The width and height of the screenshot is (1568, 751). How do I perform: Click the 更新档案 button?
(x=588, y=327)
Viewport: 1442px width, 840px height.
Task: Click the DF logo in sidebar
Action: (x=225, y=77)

● Task statement: Repeat the data in its entirety, character for character.

● Finished task:
The width and height of the screenshot is (1568, 751). How do I perform: Click the 更新档案 button?
(x=588, y=327)
Viewport: 1442px width, 840px height.
Task: Click the DF logo in sidebar
Action: (x=225, y=77)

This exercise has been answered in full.